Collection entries

--------------------------------------------------

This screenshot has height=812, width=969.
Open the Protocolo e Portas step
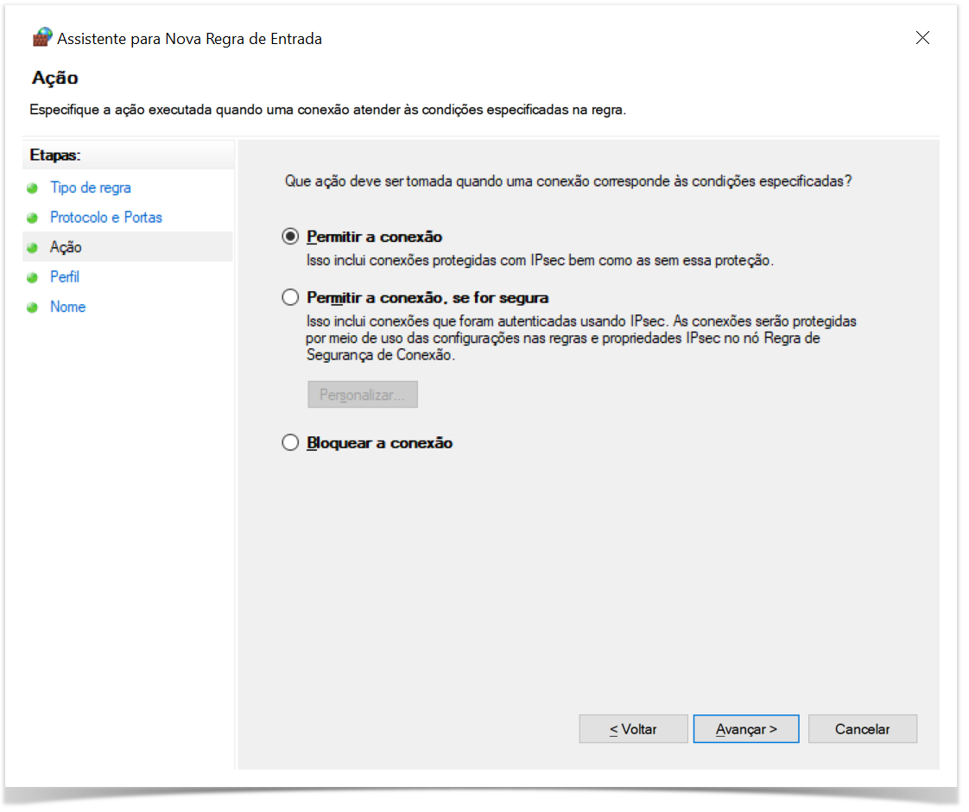[106, 218]
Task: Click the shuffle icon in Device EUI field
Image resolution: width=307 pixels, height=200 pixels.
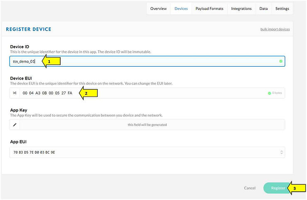Action: (x=15, y=93)
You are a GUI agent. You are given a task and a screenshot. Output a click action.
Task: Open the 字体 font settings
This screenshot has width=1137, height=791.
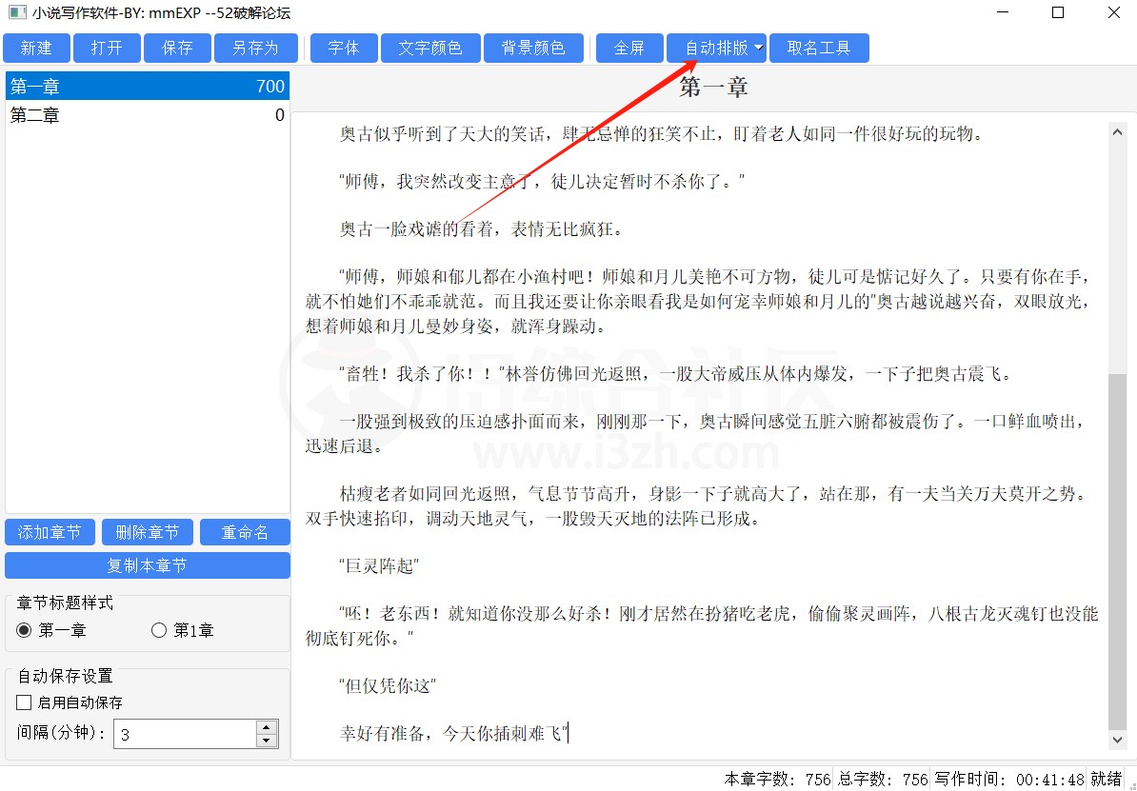343,49
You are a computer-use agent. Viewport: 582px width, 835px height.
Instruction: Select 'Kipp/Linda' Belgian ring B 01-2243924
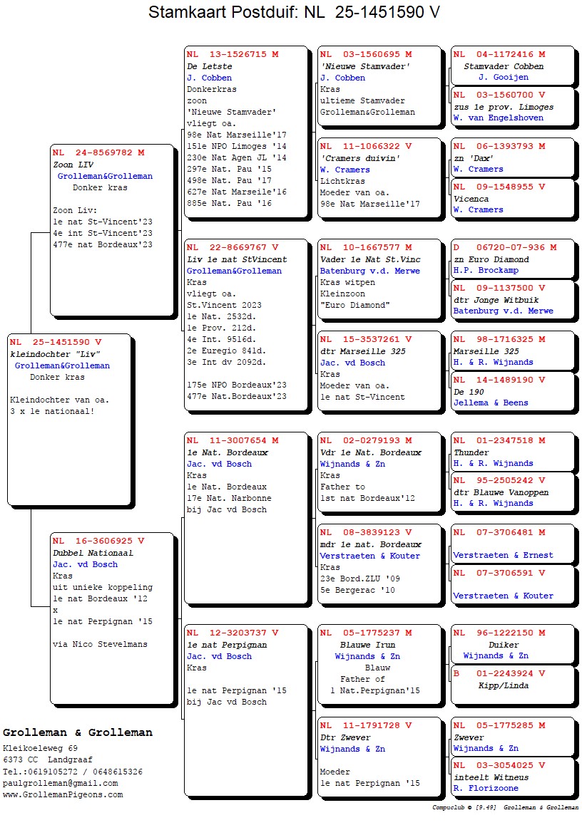(x=512, y=685)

--------------------------------------------------

** WHAT THE TASK ASKS **
Please turn all the items above into a Markdown table with two columns, Row and Line, giving each non-blank line its own numbered row. Leave the pictures out.

** THE RESPONSE **
| Row | Line |
|---|---|
| 1 | This screenshot has height=812, width=969. |
| 2 | Open the Protocolo e Portas step |
| 3 | [106, 218] |
| 4 | Task: Click the shuffle icon in Device EUI field |
| 5 | Image resolution: width=307 pixels, height=200 pixels. |
| 6 | Action: (x=15, y=93) |
| 7 | You are a GUI agent. You are given a task and a screenshot. Output a click action. |
| 8 | Task: Open the 字体 font settings |
| 9 | This screenshot has width=1137, height=791. |
| 10 | 343,49 |
| 11 | You are a computer-use agent. Viewport: 582px width, 835px height. |
| 12 | Instruction: Select 'Kipp/Linda' Belgian ring B 01-2243924 |
| 13 | (x=512, y=685) |